In response to:
The Big Rock Candy Mountain from the December 18, 1997 issue
To the Editors:
Anyone of the slightest aesthetic sensibility has to agree with Martin Filler’s criticism of the new Getty Museum and of the self-serving publications from the Committee of Trustees and from the architect. The late Mr. Getty was indeed of the view that a camel was a horse designed by a committee. He called his corporate committeemen “my flying cowboys,” and as a lonely and wise entrepreneur he distanced himself geographically as far as possible from them by going to live in Europe for over half his adult life, including the last twenty-six years before his death. There his architectural preferences were shown as he acquired the sixteenth-century Sutton Place, near London, also an Odeschalchi villa outside Rome, and, as absentee owner of a property at Malibu, he chose another Roman villa as the model for the first museum.

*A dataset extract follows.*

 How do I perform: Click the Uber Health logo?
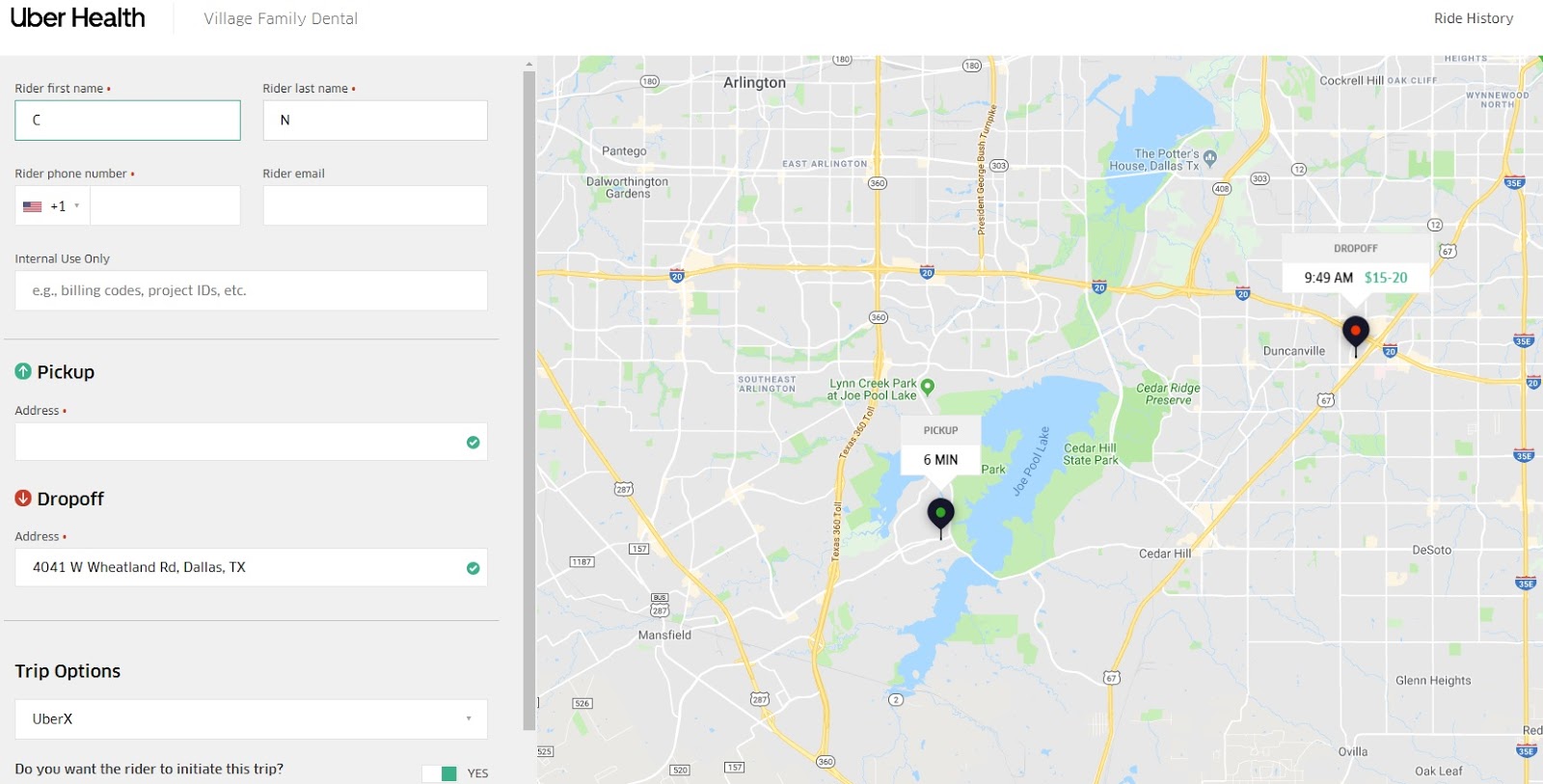point(77,18)
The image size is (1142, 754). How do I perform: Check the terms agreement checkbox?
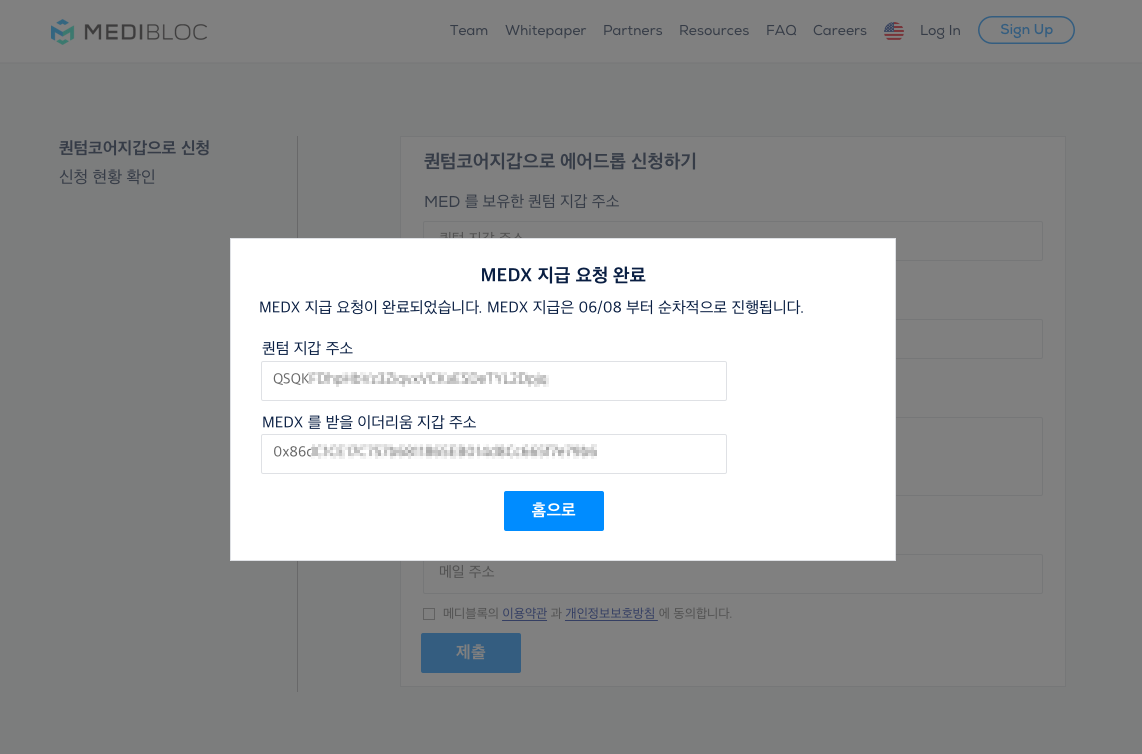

It is quite extraordinary therefore to see the the alacrity with which the Getty trustees have departed from the donor’s known taste. It is true that they found themselves with an “unexpected” increase in the endowment when they joined the executors in selling the founder’s company! It is also true that many European countries restrict the export of works of art. But why did they not let the art live where Getty himself had lived? Create a Getty Museum in England and another in Italy. They could then have bought every great work of art which had come up for sale in those two art-rich countries, and, from time to time, sent these separate collections for temporary exhibitions in America. No export licenses would have been required. It was what Getty’s friend, Thyssen, did, and it is similar to what the Guggenheim is doing today. The late J. Paul Getty was a Jamesian American with a great love for Europe and for European art. The terms establishing the foundation obliged the trustees to name this building after the founder. He might have been happier if they had not done so.
Claus von Bülow
To the Editors:
In his review of the new Getty Center, Martin Filler writes rather disparagingly that the Los Angeles County Museum of Art has “a negligible permanent collection of paintings” [NYR, December 18, 1997]. It is not so. Mr. Filler may consider negligible major works by Giovani di Paolo, Rosso Fiorentino, Guido Reni, Rembrandt, Frans Hals, Cézanne and Gauguin, or closer to Mr. Filler’s own interests, Matisse, Picasso, Tanguy, or Motherwell. It is however unfair not to recognize that the Los Angeles County Museum has been for the last twenty years a major presence in the field of Old Master paintings, and that through the continuing support of the Ahmanson Foundation it remains one of the few American museums steadily building a great collection of European paintings. I encourage readers of Mr. Filler’s article to correct his misperception by visiting the Los Angeles County Museum of Art on their next visit to California.
J. Patrice Marandel
Department of European Painting and Sculpture
The Los Angeles County Museum of Art
Los Angeles, California
Martin Filler replies:
I fully concur with Dr. Marandel that people ought to visit the Los Angeles County Museum of Art, where they will find some superb examples of Indian and Southeast Asian sculpture, widely regarded to be among the institution’s finest holdings. However, I know of no art historian who would maintain that the museum’s Old Master paintings, apart from a few exceptional examples, are anywhere as important in toto as those owned locally by the J. Paul Getty Museum or the Norton Simon Museum, to say nothing of much finer pictures in the public galleries of several much smaller American cities. Despite the admirable generosity of such civic-minded Los Angeles County Museum donors as the Ahmanson family and Anna Bing Arnold, it remains that its picture collection simply is not commensurate with the size and wealth of America’s second city. And for the record, my own interests are not closer to the art of the twentieth century. To paraphrase W.C. Fields, I’d rather be in Berlin, whose Gemäldegalerie collection of Old Masters, I feel safe in saying, puts all the aforementioned museums into the shade.